So it’s come to this: Things are so bad that the words “Last call!” could be heard at a bar inside a Strip hotel recently.

Last call? Really? In the 24-hour city, a city where you can get a scotch on the rocks with your eggs? Last call in the city where you can stumble out of a bar into the bright, early-morning sunlight because the barman has had enough of you, and sure enough, you can find a new place, packed with like-minded souls?

Last call. It’s a forlorn phrase — the end of hope, the gathering of dread. A phrase long banished from here.

But apparently not.

The “last call” was heard about 11 p.m. on a Tuesday night, when a co-worker and his Irish relatives were drinking at the Centrifuge, the round bar in MGM Grand with the sculpture vaguely resembling sails of ship.

One of the relatives looked surprised. Last call in Vegas?

Must be a joke, the co-worker said.

No joke, the cocktail server said. When the customer count dips too far to cover the overhead, we close the place, she said — some nights as early as 11.
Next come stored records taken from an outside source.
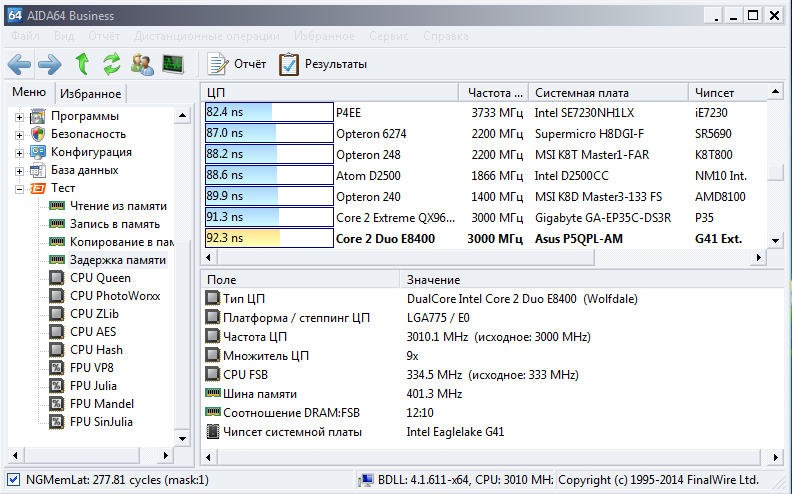Click the Opteron 6274 latency bar

[x=269, y=134]
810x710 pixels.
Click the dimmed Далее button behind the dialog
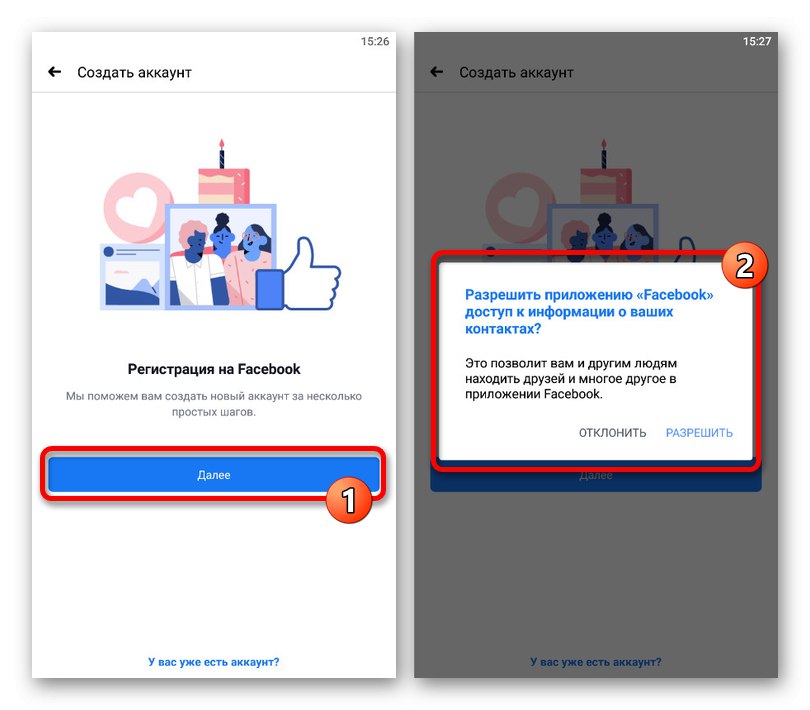tap(596, 476)
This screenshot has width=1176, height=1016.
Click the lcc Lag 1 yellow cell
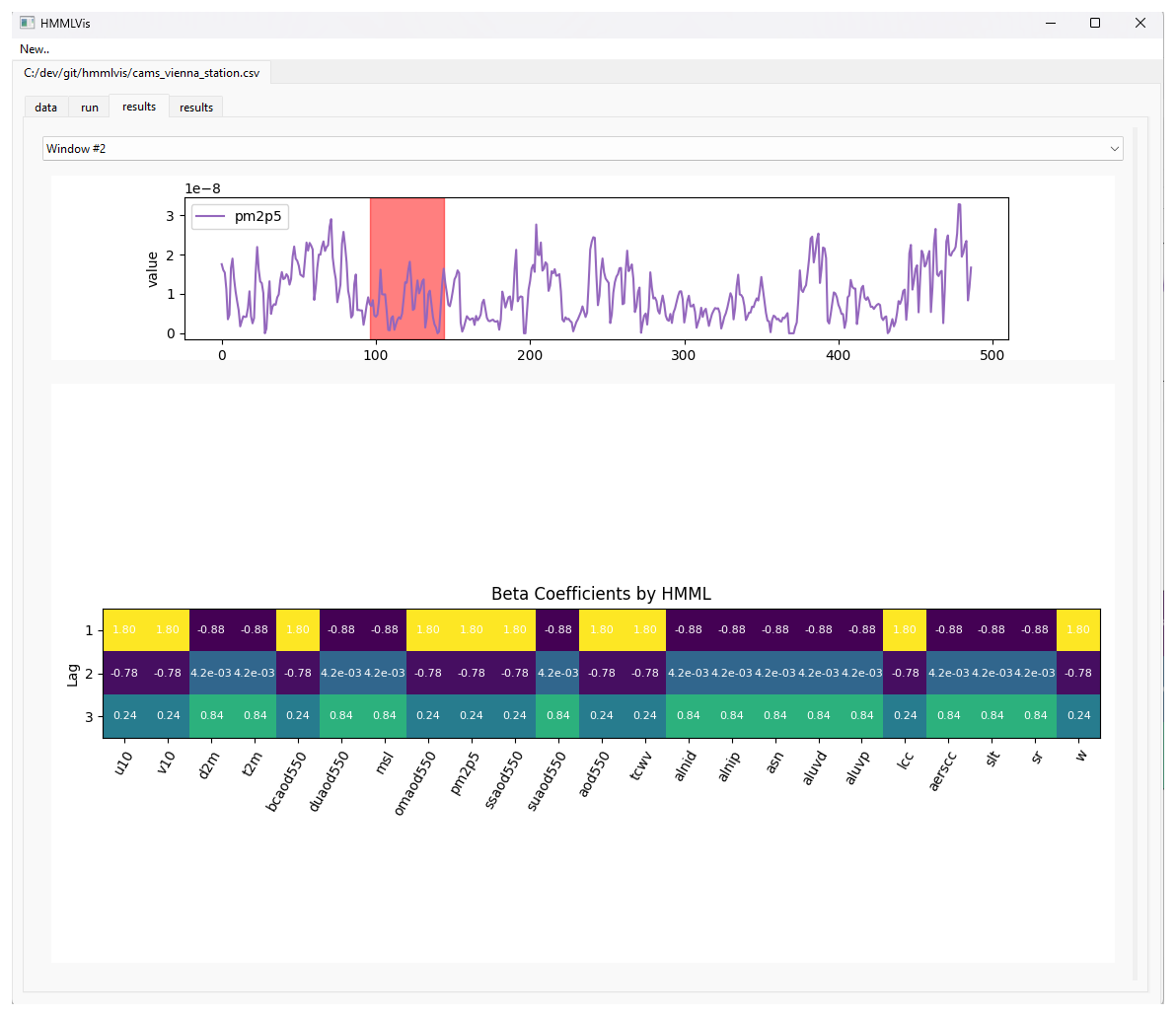click(x=905, y=629)
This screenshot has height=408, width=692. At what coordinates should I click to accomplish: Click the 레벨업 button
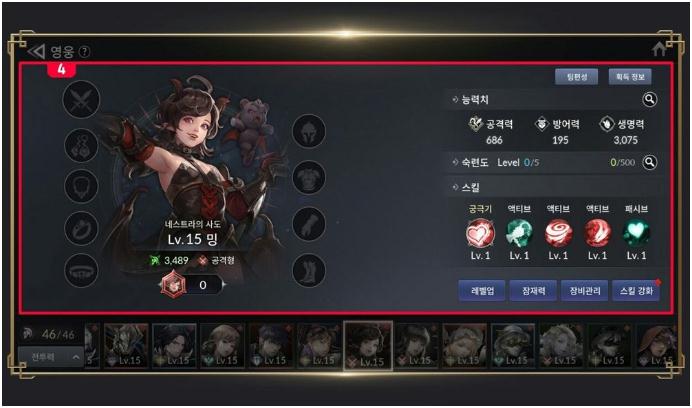[482, 291]
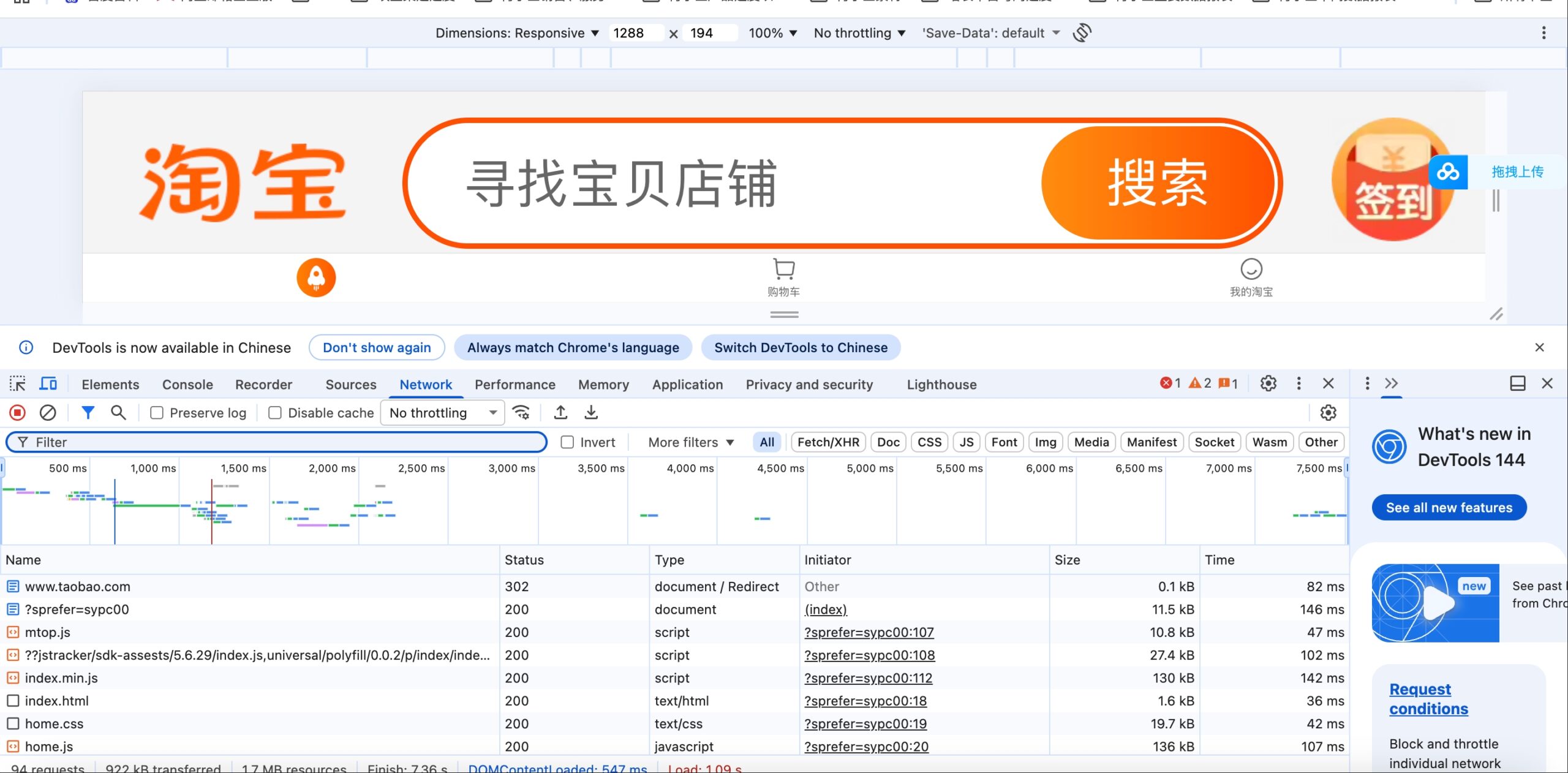This screenshot has height=773, width=1568.
Task: Click the rotate device orientation icon
Action: tap(1082, 32)
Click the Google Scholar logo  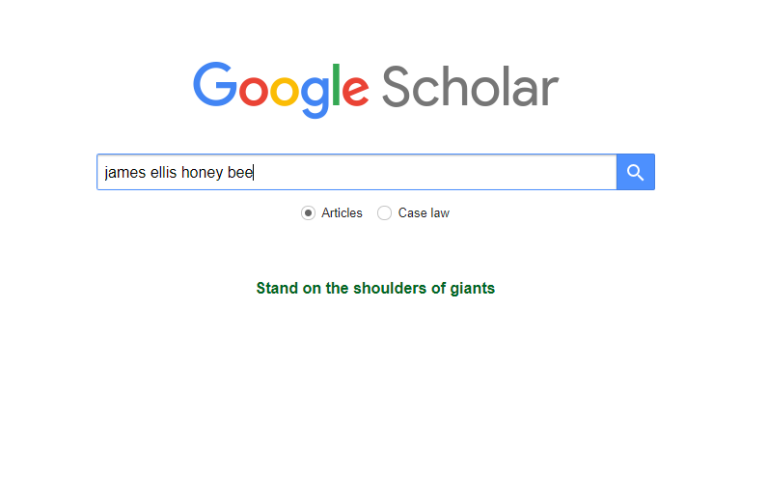point(375,87)
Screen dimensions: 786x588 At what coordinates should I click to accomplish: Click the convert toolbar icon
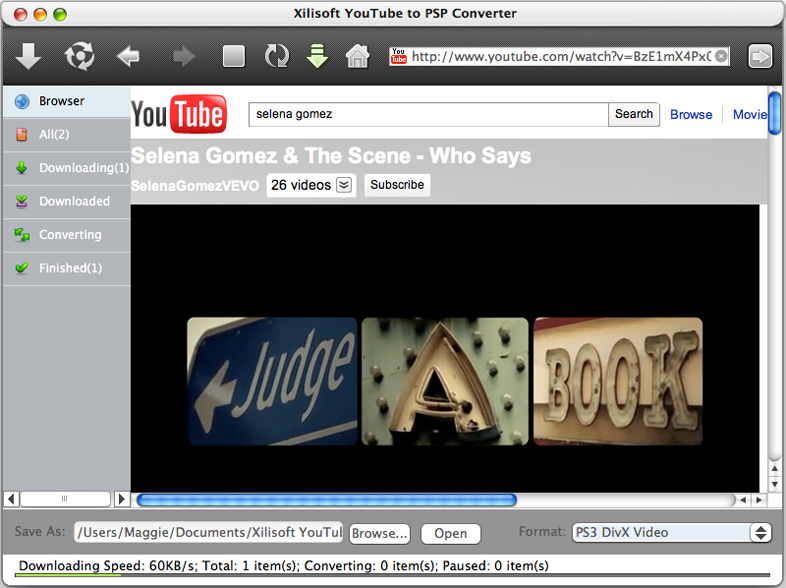(78, 56)
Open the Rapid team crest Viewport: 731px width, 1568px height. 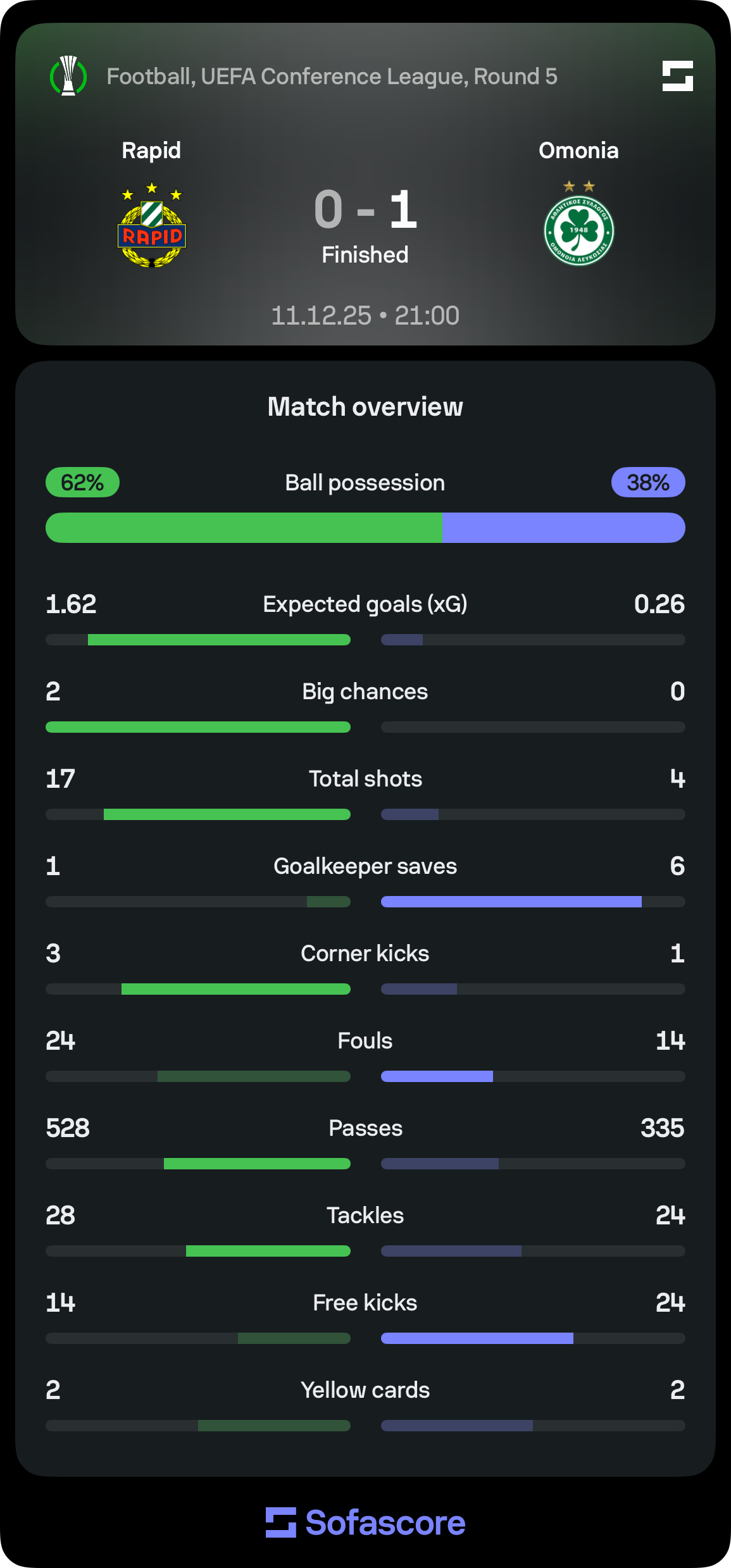[x=152, y=227]
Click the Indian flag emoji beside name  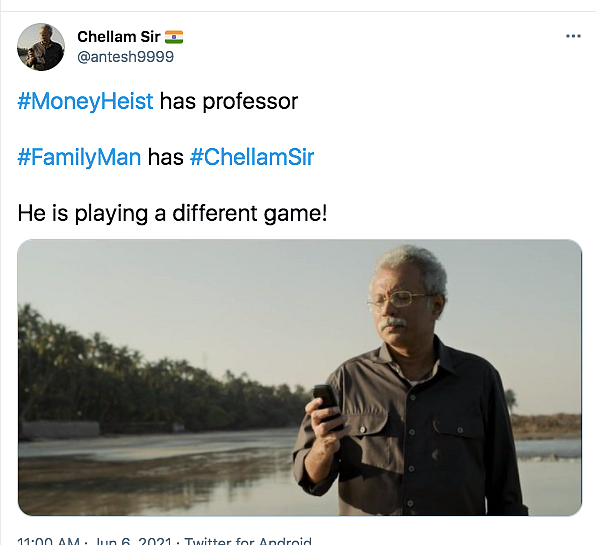click(x=174, y=37)
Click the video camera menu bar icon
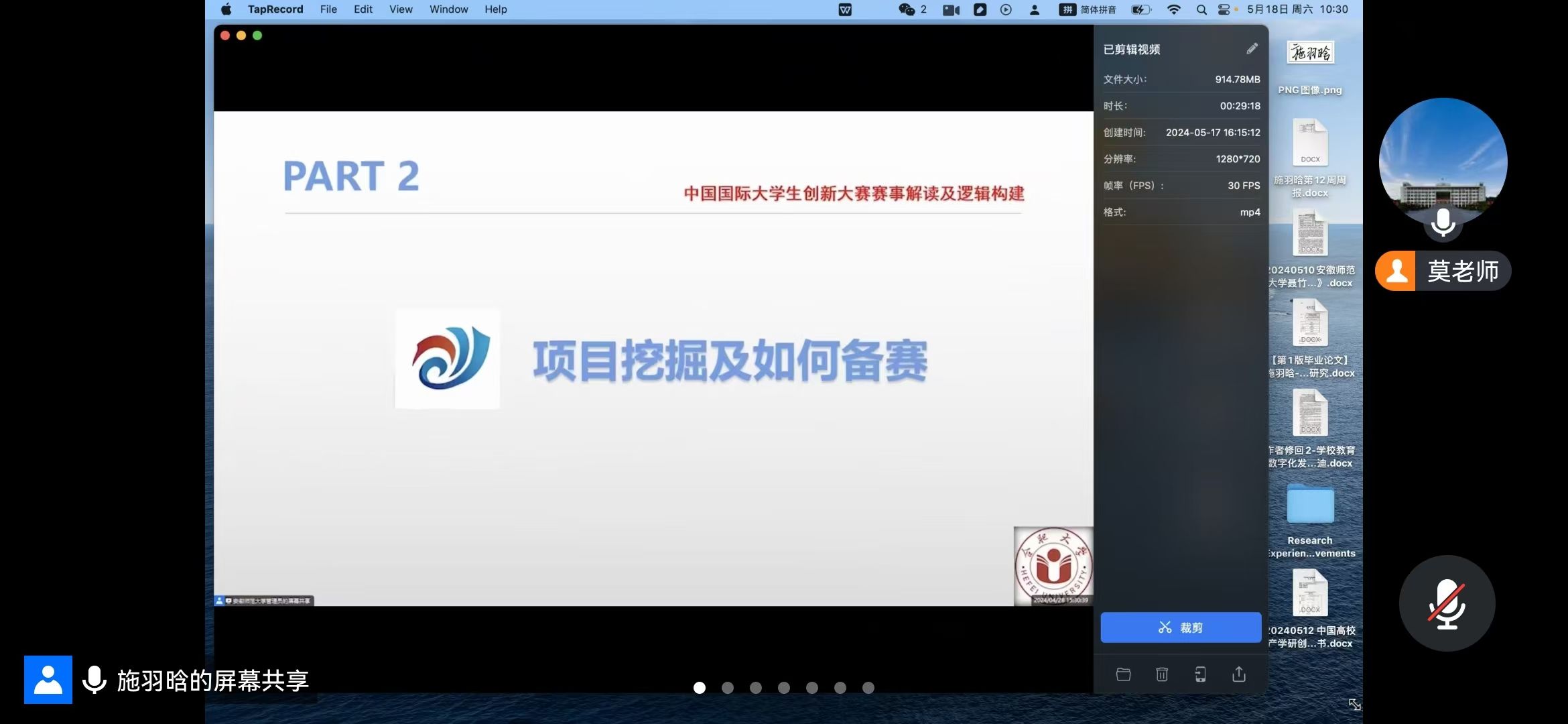Screen dimensions: 1568x724 951,9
Mike Green, the Nevada historian, was rueful.

“I hope it’s not a sign this is the last call for Nevada’s economy,” he said.

There were once regulations on last call, he said, but not since World War II, and ever since then, we’ve been known as the city with no last call.

“Frank Sinatra said the problem with Las Vegas is that there’s nothing to do between 8 and 9 a.m.”